Alors que les tunisiens et les tunisiennes occupent eux-mêmes les rues de plusieurs villes pour réclamer leurs droits de citoyenneté, l’élément de discrimination raciale rend donc les étrangers, en particulier ceux qui viennent d’autres pays dits d’Afrique “subsaharienne“, encore plus vulnérables. Dans ces limbes, les efforts créatifs de Chaka ne s’arrêtent pas:

«Les enfants continuent à étudier, même l’année dernière j’ai dû payer pour l’éducation de ma fille.

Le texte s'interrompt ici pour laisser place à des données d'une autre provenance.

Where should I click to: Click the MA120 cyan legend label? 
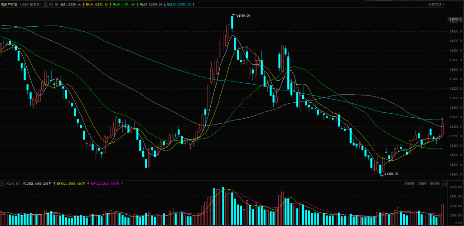[x=178, y=5]
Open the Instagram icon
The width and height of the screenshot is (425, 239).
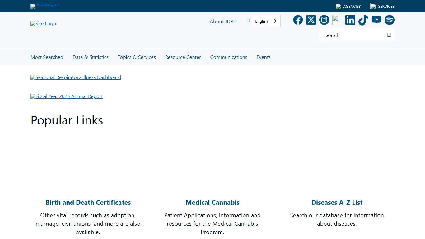tap(324, 20)
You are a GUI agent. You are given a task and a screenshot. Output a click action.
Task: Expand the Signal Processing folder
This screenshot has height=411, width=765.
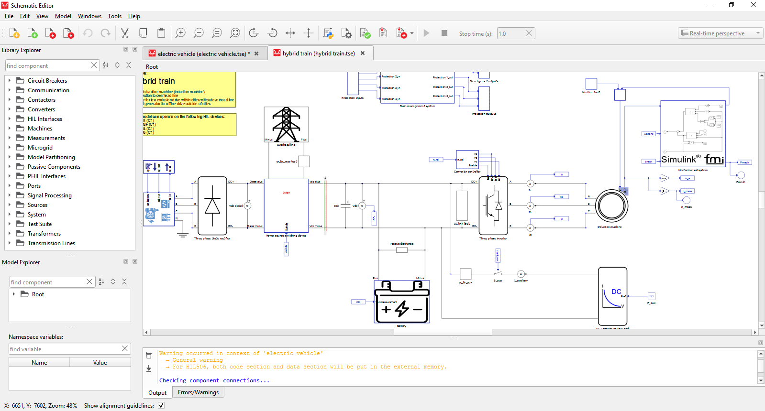pos(9,195)
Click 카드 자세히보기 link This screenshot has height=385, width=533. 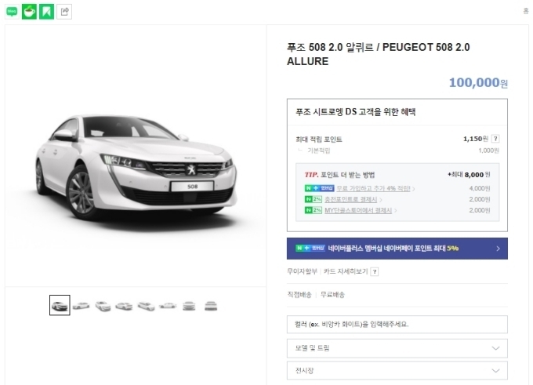pyautogui.click(x=346, y=272)
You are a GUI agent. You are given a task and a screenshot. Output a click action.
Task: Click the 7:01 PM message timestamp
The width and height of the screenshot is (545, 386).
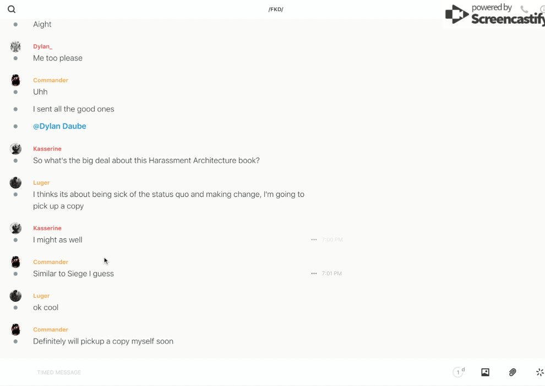coord(332,274)
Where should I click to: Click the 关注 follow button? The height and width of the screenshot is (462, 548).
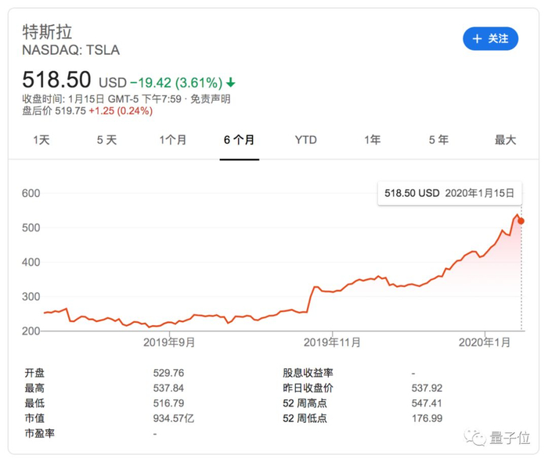click(x=490, y=38)
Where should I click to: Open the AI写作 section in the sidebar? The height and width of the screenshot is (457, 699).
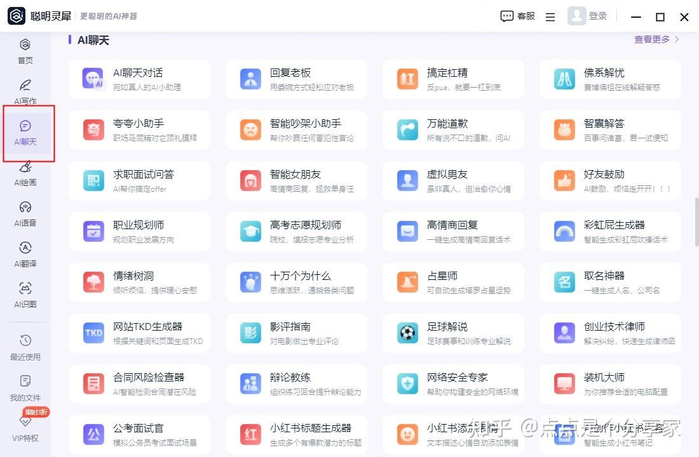coord(24,91)
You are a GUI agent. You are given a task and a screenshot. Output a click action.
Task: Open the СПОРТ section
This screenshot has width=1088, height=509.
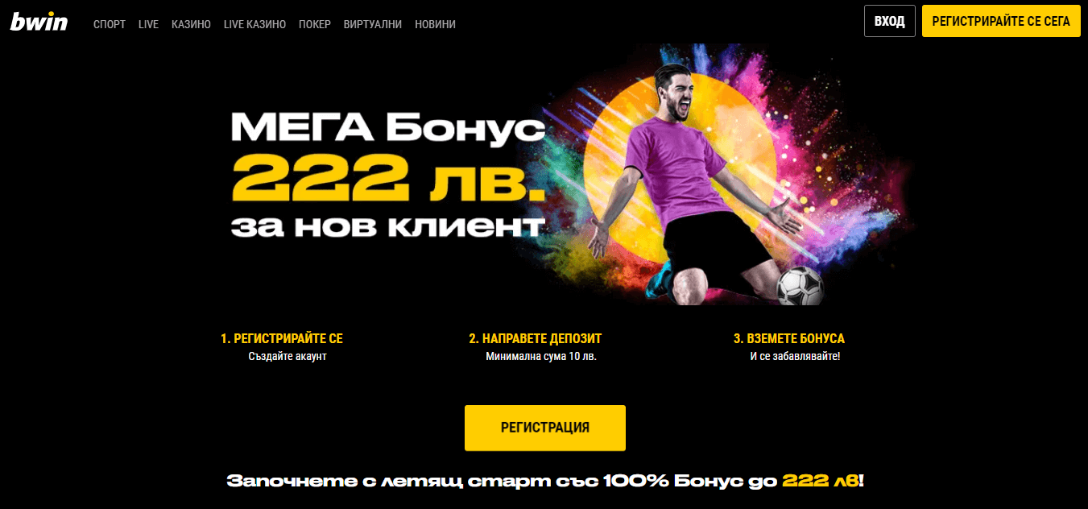tap(110, 24)
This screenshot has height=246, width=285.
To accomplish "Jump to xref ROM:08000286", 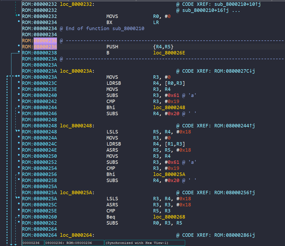I will [233, 235].
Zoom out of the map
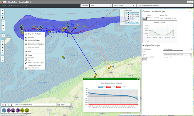This screenshot has width=194, height=116. coord(3,13)
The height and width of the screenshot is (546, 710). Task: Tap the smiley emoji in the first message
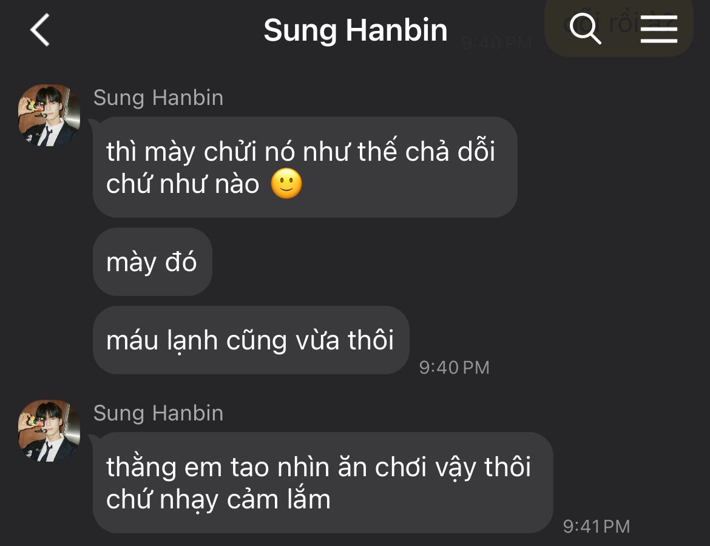pos(286,184)
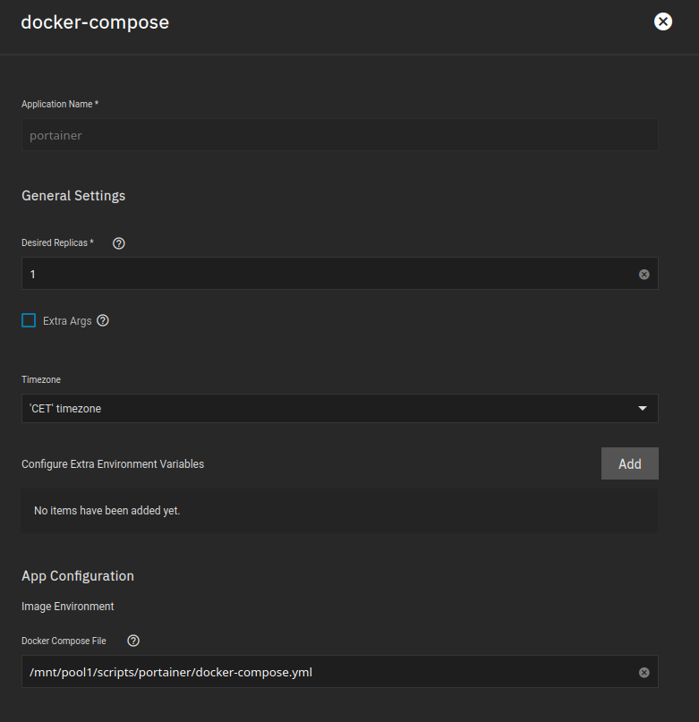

Je n’attends pas qu’ils me demandent et je n’ai rien à leur donner, ils ont toujours besoin de quelque chose. C’est pourquoi j’ai voulu lancer la campagne de crowdfunding, pour acheter les tissus et la machine à coudre que je devais vendre. Je veux recommencer à travailler, aider mes garçons, faire mes propres créations».

Nous soutenons Chaka et ses projets en sachant que pour agir sur les questions structurelles du dossier tunisien, il faut des actions politiques. Parmi elles, la suspension des accords bilatéraux avec lesquels l’Italie soutien les autorités tunisiennes, entravant le droit de circulation des personnes qui veulent quitter la Tunisie.